I have a 98 and need to replace the section that runs from the CAT to the manifold. It's the piece that has the small section of braided flex-pipe crap in it (10 in. or so). It rusted through at the rear joint where that braided crap joins to the regular pipe again. What is that flex-pipe section for anyway?? What is this piece of the exhaust system called so I know what to ask for??

Thanks! :cheers:


----------



## SPEEDO (Jun 9, 2003)

its called a down pipe. the braided section is there to flex with your engine, lift the hood and give your car some gas and see how much that engine moves, then you'll understand why its braided. if you have a 2.0 its $$$, about $173. I dont think the 1.6's are braided, I believe they have a spring & bolt set up (that pipe runs $67)


----------



## pavan.s.patel (Aug 30, 2004)

try http://www.cheapexhaust.com/



tripletriple99 said:


> I have a 98 and need to replace the section that runs from the CAT to the manifold. It's the piece that has the small section of braided flex-pipe crap in it (10 in. or so). It rusted through at the rear joint where that braided crap joins to the regular pipe again. What is that flex-pipe section for anyway?? What is this piece of the exhaust system called so I know what to ask for??
> 
> Thanks! :cheers:


----------



## Asura (Aug 27, 2004)

SPEEDO said:


> if you have a 2.0 its $$$, about $173. I dont think the 1.6's are braided, I believe they have a spring & bolt set up (that pipe runs $67)
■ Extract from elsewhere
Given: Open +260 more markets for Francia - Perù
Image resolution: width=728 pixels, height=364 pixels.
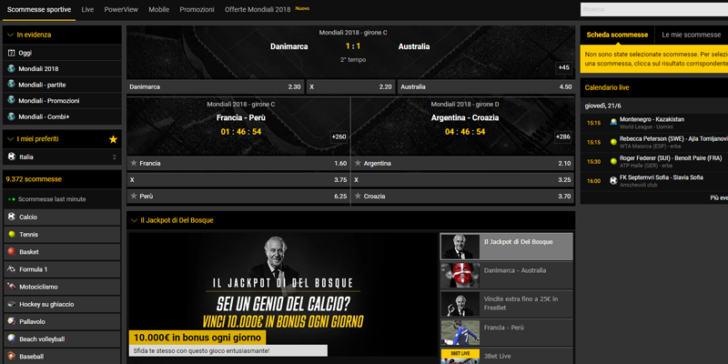Looking at the screenshot, I should point(338,137).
.....i thought the L30 Altima (98-2001) only came with 2.4l engine... guess I'm wrong.. 

anyways, I thought I saw some on Ebay last time... you might want to check the junker as well... otherwise... go to a muffler shop and have them replace just that 1 section... prolly owe them a $50 for labor + material.


----------



## SPEEDO (Jun 9, 2003)

Asura said:


> .....i thought the L30 Altima (98-2001) only came with 2.4l engine... guess I'm wrong..
> 
> anyways, I thought I saw some on Ebay last time... you might want to check the junker as well... otherwise... go to a muffler shop and have them replace just that 1 section... prolly owe them a $50 for labor + material.


Nope! your right! I was thinking "Sentra"
for the Altima the down pipe runs $98.95


----------